Kan, who took office last Tuesday, fielded a bout of pointed questions from opposition party leaders, including those from Sadakazu Tanigaki, president of the main opposition Liberal Democratic Party (LDP), in connection with the prime minister's first policy address given last week.

The government, who is faced with the monumental task of reining in public debt that amounts to almost twice the nation's GDP plans to lay out both medium and long-term fiscal goals prior to a G20 summit in Toronto next week and Kan, who took office this month, has promised to spearhead economic growth and restore public finances.

"Even if we keep bond sales at 44.3 trillion yen (482 billion U.S. dollars) over three years, the debt-to-gross-domestic-product ratio will still exceed 200 percent," Kan said on Monday, adding " I think we need to uphold this kind of goal at any cost."

"We are fully aware of the need to meet the target and aim to include it in our fiscal goals," Kan told the lower house of parliament.

However, the opposition party leaders suggested that Kan had failed to explain adequately how he will achieve this target and highlighted the fact it would require the ruling Democratic Party of Japan (DPJ) to acquire trillions of yen in new revenue or sharply cut spending on its promised consumption-boosting measures.

To that end, Kan, himself a fiscal conservative, hinted at a controversial tax hike, as others in the ruling DPJ members are calling for a rise in sales tax and want it to be mentioned in the party's manifesto for an upper house election expected in July.

"There will be some reference to the sales tax in the manifesto, " Kan said, adding "the government will soon indicate its intentions regarding overhauling that and other taxes."

Kan in the lower house plenary session also called for unity between parties on the creation of a fiscal restoration team to collaborate on his austerity measures and was met with a degree of consideration from Tanigaki, although the main opposition party leader did call into question the "seriousness" of the prime minister's initial pledge to restore the state's fiscal health.

"I would like to have discussions with everyone regardless of what political party they belong to -- discussions without complicated conditions," the prime minister said.

The net figure for government borrowing and lending is in deficit by 33.5 trillion yen (364.41 billion U.S. dollars) this fiscal year and ratings agencies have warned that Japan's sovereign debt rating could be cut unless a solid recovery plan is enacted.

Tanigaki pressed the prime minister on his pledge to rejuvenate the employment market and his plans to bring this to fruition. Kan, for his part, emphasized that the government will spend money in areas that create jobs.

"We will form budgets based on the criteria of how much economic growth can be expected," Kan said.

The LDP chief also pushed Kan to withdraw the existing policy platform of the DPJ in last year's general election, which led to state spending elevating the nation's fiscal budget in 2010 to a record high. Tanigaki maintained that such a platform ran contrary to Kan's pledge to enhance fiscal discipline.

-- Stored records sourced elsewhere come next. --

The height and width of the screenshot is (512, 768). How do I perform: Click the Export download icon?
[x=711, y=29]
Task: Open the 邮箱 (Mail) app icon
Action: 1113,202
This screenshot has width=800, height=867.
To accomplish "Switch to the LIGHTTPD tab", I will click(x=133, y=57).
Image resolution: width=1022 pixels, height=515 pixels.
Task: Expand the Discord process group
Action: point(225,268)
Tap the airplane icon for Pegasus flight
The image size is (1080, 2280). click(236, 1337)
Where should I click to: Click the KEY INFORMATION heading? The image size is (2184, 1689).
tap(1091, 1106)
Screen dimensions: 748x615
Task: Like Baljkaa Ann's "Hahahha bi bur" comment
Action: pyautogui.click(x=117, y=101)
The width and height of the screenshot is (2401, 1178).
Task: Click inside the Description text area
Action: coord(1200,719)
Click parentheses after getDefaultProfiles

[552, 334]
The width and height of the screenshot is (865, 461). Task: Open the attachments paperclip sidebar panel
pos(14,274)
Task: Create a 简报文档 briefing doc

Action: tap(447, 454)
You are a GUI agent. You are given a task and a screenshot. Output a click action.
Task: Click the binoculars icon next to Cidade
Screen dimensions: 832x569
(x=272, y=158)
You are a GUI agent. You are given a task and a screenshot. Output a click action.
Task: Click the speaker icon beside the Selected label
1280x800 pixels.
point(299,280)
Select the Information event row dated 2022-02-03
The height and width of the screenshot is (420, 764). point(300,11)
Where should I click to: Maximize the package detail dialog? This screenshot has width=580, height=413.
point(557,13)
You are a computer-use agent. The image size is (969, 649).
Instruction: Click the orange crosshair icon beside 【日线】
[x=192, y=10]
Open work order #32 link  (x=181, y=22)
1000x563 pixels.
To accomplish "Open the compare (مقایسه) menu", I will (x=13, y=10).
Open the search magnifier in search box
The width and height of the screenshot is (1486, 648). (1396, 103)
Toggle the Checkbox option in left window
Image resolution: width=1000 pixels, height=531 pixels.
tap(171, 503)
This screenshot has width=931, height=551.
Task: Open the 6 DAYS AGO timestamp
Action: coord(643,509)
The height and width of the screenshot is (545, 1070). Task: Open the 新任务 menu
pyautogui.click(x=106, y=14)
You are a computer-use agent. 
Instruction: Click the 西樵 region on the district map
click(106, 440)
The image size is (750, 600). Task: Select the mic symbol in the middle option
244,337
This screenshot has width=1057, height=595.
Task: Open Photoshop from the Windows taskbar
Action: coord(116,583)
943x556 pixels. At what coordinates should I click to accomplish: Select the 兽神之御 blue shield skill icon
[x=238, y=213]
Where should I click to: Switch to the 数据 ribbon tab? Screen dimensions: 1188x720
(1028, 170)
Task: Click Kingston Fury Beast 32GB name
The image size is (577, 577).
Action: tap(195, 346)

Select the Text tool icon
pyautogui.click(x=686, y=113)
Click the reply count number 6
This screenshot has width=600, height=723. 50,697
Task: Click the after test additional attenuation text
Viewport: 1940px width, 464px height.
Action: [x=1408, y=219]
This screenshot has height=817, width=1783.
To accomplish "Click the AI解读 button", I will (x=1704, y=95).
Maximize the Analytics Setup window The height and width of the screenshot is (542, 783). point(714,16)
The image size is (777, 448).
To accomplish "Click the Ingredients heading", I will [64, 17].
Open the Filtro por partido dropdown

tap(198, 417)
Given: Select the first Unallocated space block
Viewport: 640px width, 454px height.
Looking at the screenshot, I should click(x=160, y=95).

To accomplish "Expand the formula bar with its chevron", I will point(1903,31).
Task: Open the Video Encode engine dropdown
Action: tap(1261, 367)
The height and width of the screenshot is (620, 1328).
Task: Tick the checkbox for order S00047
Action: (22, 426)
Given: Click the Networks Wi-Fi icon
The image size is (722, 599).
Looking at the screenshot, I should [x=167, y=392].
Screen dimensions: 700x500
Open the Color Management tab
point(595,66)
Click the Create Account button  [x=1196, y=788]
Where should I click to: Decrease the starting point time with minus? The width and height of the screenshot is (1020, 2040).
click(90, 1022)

The opposition bloc also stated that Kan is now responsible for providing a clear and detailed explanation of issues involving his predecessor Yukio Hatoyama and Ichiro Ozawa, former DPJ secretary general, related to their alleged involvement in political funds scandals.

In addition, the main opposition party said that Kan was party responsible for the bungled handling of the relocation plan for a U.S. Marine facility in Okinawa.

"Mr. Kan, who was then deputy prime minister, has heavy collective responsibility for the stagnation and confusion caused by the former Cabinet over the Futenma issue," Tanigaki said.

Kan also drew fire from his heavyweight political opponents regarding allegations last week that three of his ministers might have claimed hefty expenses for running illegitimate offices.

However, Kan's resounding emphasis on Monday was on fiscal reform and he reiterated that the government intends to work tirelessly with the Bank of Japan (BOJ) to pull the nation's economy out of deflation.

"We consider it our urgent task to get rid of deflation. We will work together with the BOJ as one and make comprehensive efforts to put Japan's economy on a sustainable recovery track," he said.